[Text for analysis]:
Start of Block
Not only is there a plethora of doublespeak in this administration, but apparently, an abundance of double-counting things that weren’t really there in the first place:

During a hearing on Capitol Hill Thursday, the secretary of the Department of Health and Human Services (HHS) admitted to double-counting in the Obamacare budget.

In her first appearance before the House Energy and Commerce Health Subcommittee since the health-care law passed, Kathleen Sebelius responded to a line of questioning by Republican Rep. John Shimkus of Illinois about whether $500 billion in Medicare cuts were used to sustain the program or pay for the law.

“There is an issue here on the budget because your own actuary has said you can’t double-count,” said Shimkus. “You can’t count — they’re attacking Medicare on the CR when their bill, your law, cut $500 billion from Medicare.”

He continued: “Then you’re also using the same $500 billion to what? Say your funding health care. Your own actuary says you can’t do both. […] What’s the $500 billion in cuts for? Preserving Medicare or funding the health-care law?

Sebelius’ reply? “Both.”

Why am I not surprised? That’s the whole thing about this bunch. NOTHING surprises me anymore. NOTHING. There could be a story tomorrow about monkeys flying out of the White House, with Michelle on the back balcony, screaming, “Fly, Fly!” …and it wouldn’t surprise me.

The depth and breadth of incompetence, not to mention the outright deliberate malfeasance of this administration, were it not for real, would be laughable.
End of Block
[Source material]:
Start of Block
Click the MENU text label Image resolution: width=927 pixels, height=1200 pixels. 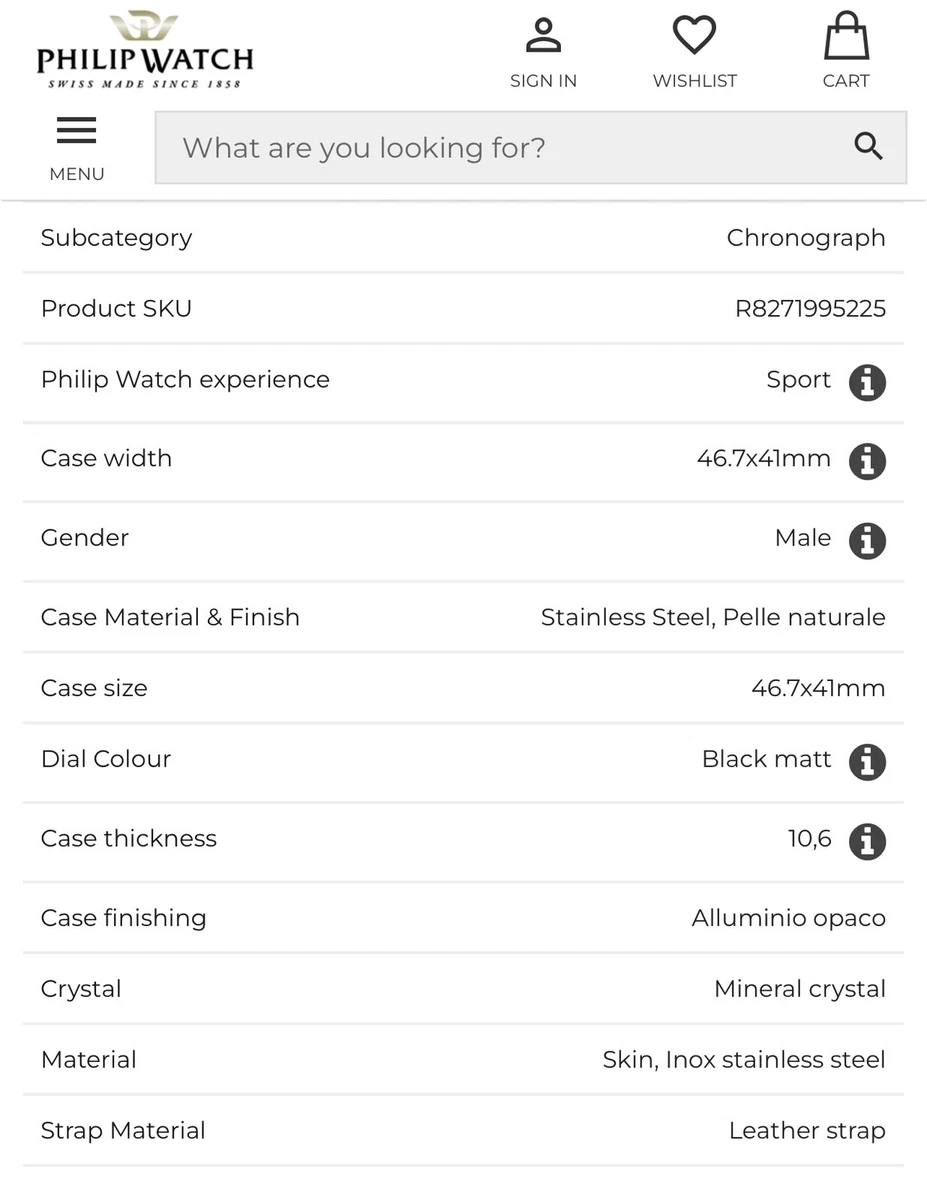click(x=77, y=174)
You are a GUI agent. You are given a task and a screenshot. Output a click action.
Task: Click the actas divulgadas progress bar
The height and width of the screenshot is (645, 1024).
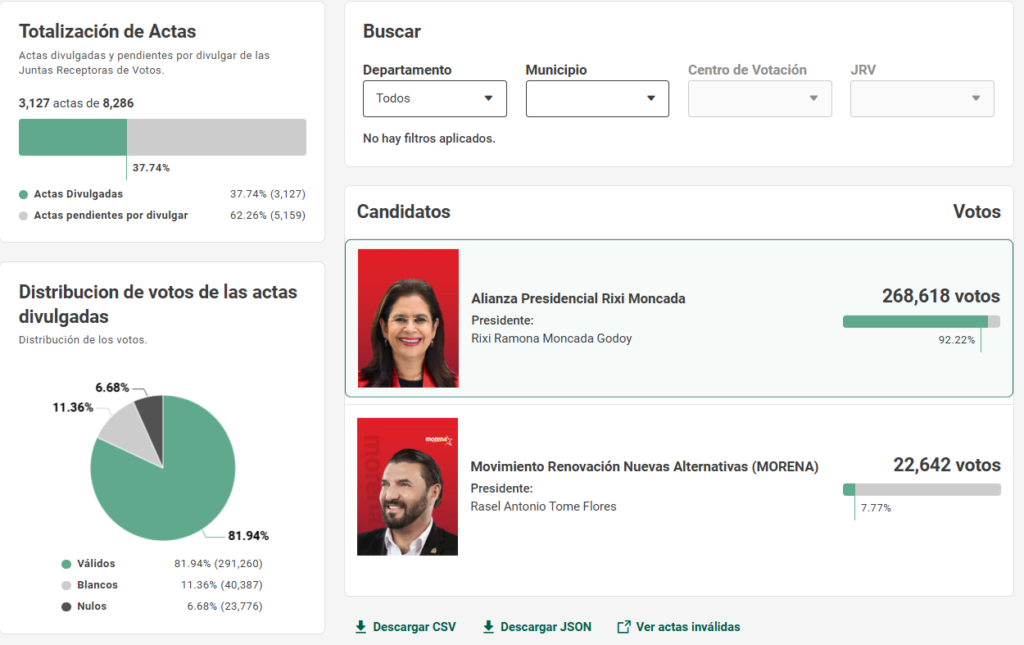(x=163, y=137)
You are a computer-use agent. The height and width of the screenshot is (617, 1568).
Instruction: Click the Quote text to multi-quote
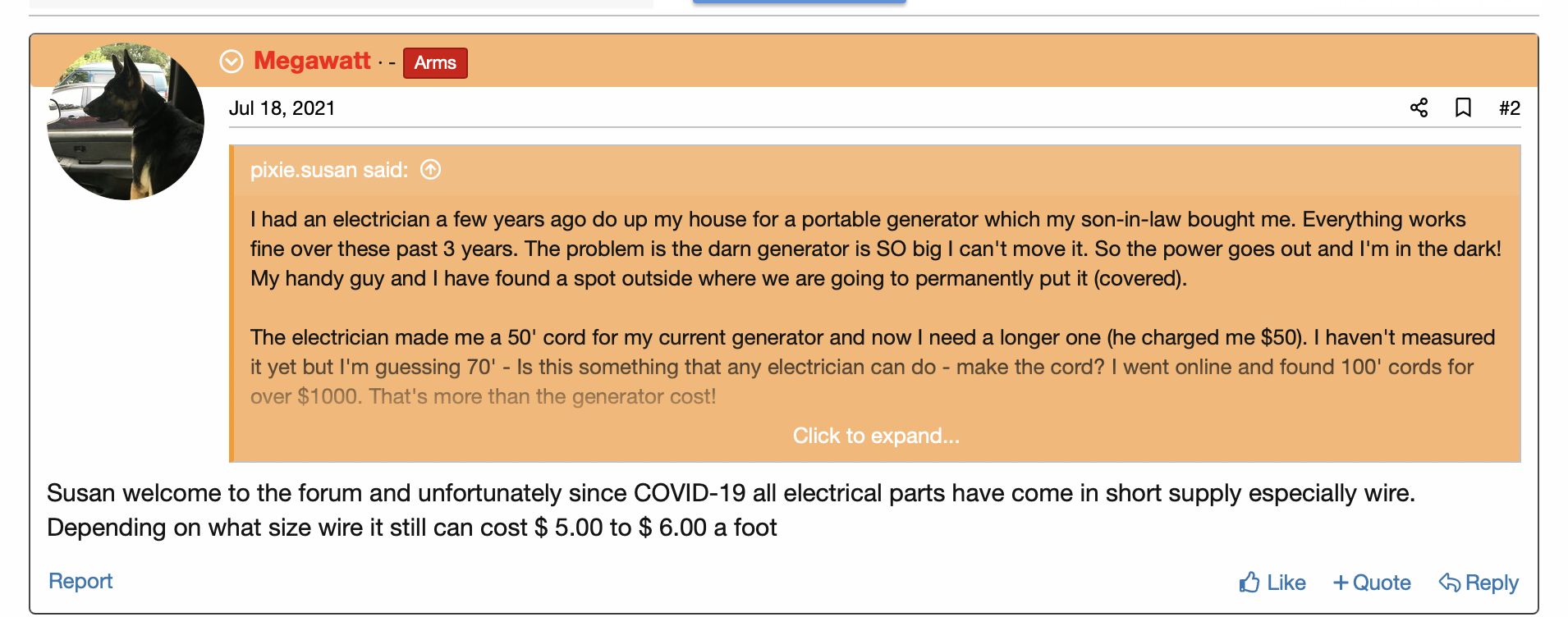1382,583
End of Block
Start of Block
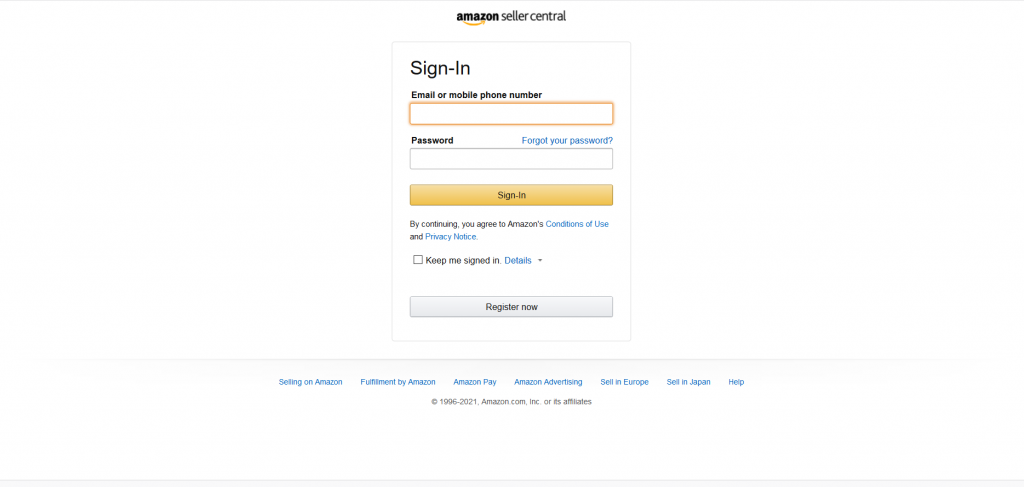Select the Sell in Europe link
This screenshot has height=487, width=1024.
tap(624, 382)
End of Block
[Aim of the exercise]:
Could you give the part of the post on the Obamacare budget hearing that opens with "The depth and" and closes with "would be laughable." again, swapping "incompetence" for "ineptitude"?

[Exercise result]:
The depth and breadth of ineptitude, not to mention the outright deliberate malfeasance of this administration, were it not for real, would be laughable.